Corruption was one of the themes present in the campaign, with João Lourenço insisting on this flag, taking the opportunity to attack his opponent by trying to associate the UNITA campaign with the "marimbondos" (a species of wasp, symbolizing the corrupt), while Adalberto da Costa Júnior insisted that the "marimbondos" are in the ruling party.

The electoral period was also marked by the death on July 8, in Barcelona, ​​of former president José Eduardo dos Santos, and by the family feud that followed, a judicial and diplomatic tug of war in which his widow, Ana Paula, got the better of dos Santos, and her three children, supported by the Government, against the older children who are on a collision course with the regime and will not be present at the funeral.

The arrival of the body, last Saturday, coincided with the final act of the MPLA campaign, a gigantic rally in which the party president and presidential candidate made no reference to his predecessor, although UNITA did not fail to point to political use case.

The executive has not yet announced the official date for the state funeral he intends to hold, but if it takes place on August 28, as reported by MPLA leaders, it will still take place in the aftermath of the fifth elections, which are expected to be close.

The National Electoral Commission (CNE), an entity that throughout this period has been the main target of criticism from opposition parties, created 13,238 polling stations, made up of 26,443 polling stations, in the national territory, and 26 polling stations with 45 polling stations. voting abroad, for which 105,952 members were recruited.
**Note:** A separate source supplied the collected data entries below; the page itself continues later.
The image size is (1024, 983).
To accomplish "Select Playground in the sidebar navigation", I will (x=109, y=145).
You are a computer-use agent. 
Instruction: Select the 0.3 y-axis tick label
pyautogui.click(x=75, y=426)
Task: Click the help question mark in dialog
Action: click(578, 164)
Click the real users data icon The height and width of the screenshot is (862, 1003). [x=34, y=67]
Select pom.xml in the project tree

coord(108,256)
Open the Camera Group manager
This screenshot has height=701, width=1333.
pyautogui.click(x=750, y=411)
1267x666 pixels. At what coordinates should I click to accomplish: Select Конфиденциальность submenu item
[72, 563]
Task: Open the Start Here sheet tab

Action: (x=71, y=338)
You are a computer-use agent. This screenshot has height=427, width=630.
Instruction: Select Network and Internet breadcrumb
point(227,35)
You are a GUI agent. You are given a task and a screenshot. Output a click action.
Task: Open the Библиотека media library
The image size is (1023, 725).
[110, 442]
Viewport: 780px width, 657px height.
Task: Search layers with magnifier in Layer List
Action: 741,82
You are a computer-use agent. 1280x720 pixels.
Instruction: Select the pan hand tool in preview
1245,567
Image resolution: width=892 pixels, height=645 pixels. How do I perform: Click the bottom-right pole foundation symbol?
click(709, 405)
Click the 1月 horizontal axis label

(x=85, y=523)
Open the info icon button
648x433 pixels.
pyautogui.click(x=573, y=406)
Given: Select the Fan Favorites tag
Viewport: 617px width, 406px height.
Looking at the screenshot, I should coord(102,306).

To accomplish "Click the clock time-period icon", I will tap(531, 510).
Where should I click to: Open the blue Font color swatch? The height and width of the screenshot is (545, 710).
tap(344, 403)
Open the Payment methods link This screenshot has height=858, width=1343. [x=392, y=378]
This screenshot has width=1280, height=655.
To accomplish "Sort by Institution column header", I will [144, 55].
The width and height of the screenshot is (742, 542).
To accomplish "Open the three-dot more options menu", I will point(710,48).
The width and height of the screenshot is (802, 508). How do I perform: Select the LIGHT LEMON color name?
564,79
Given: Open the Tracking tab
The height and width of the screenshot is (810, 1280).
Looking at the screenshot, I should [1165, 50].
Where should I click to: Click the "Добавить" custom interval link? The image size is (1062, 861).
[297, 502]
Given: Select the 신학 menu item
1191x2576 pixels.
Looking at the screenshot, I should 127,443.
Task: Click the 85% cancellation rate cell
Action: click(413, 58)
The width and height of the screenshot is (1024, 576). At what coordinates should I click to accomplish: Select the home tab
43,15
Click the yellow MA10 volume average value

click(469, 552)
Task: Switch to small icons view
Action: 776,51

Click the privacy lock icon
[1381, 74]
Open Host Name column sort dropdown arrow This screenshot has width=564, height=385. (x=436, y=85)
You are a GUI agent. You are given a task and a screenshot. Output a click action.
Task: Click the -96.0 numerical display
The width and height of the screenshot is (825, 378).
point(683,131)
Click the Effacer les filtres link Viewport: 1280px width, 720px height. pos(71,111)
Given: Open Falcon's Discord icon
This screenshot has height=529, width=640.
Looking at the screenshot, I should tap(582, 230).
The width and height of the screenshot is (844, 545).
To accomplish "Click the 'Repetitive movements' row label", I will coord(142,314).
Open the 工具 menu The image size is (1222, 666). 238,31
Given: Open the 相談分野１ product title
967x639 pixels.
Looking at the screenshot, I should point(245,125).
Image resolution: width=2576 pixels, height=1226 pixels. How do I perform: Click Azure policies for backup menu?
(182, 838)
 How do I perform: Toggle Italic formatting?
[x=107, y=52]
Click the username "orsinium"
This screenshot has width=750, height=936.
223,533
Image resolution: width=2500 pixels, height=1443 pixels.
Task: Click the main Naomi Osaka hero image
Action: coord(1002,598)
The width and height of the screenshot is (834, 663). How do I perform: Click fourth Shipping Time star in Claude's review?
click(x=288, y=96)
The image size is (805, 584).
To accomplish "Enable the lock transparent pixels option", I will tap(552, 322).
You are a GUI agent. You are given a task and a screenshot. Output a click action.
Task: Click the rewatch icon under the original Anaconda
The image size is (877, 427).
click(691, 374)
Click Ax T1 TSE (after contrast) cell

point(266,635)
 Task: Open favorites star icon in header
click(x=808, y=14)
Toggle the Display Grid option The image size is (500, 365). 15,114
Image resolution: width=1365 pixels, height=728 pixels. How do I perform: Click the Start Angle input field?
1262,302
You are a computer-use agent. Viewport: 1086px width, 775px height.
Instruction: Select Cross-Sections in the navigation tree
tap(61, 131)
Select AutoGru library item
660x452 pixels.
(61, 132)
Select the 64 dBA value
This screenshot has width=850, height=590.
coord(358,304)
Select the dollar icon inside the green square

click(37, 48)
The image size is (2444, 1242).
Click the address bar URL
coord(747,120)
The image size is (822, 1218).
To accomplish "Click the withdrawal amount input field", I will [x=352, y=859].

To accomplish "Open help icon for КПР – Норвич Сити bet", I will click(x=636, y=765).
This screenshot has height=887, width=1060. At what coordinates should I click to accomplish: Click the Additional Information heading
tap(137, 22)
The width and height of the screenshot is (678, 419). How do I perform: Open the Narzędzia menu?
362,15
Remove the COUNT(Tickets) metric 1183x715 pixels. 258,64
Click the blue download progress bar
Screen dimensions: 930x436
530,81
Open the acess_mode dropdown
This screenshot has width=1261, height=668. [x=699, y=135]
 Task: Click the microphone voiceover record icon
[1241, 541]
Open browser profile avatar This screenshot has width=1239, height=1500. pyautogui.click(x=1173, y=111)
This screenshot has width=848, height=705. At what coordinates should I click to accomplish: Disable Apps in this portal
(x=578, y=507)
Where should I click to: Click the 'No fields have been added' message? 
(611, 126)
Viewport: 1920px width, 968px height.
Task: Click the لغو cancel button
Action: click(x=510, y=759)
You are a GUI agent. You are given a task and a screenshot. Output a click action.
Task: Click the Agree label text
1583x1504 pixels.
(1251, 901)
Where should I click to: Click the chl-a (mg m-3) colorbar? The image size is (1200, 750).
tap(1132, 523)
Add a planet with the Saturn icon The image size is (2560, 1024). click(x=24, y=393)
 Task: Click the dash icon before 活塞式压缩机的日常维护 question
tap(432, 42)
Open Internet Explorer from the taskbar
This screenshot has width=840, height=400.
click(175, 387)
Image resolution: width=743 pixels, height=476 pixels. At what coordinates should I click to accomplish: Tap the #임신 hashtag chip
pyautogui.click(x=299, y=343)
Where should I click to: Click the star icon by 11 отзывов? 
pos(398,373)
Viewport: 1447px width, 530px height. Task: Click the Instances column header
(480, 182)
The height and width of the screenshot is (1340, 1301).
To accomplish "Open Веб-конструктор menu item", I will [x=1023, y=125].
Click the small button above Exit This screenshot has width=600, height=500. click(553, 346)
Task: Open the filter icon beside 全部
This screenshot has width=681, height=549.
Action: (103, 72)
Of the total of 14,399 million voters, who will be able to vote between 7 am and 5 pm, 22,560 are from the diaspora, spread across 25 cities in 12 countries in Africa, Europe and America.

In Portugal, around 7600 Angolans are registered to vote.

In the electoral race, in addition to the traditional rivals MPLA and UNITA, six other political formations are running: the National Liberation Front of Angola (FNLA), the Social Renewal Party (PRS) and the National Patriotic Alliance (APN), the Nationalist Party for Justice. (P-NJANGO), the Humanist Party of Angola and the coalition Convergence Broad for the Salvation of Angola - Electoral Coalition (CASA-CE).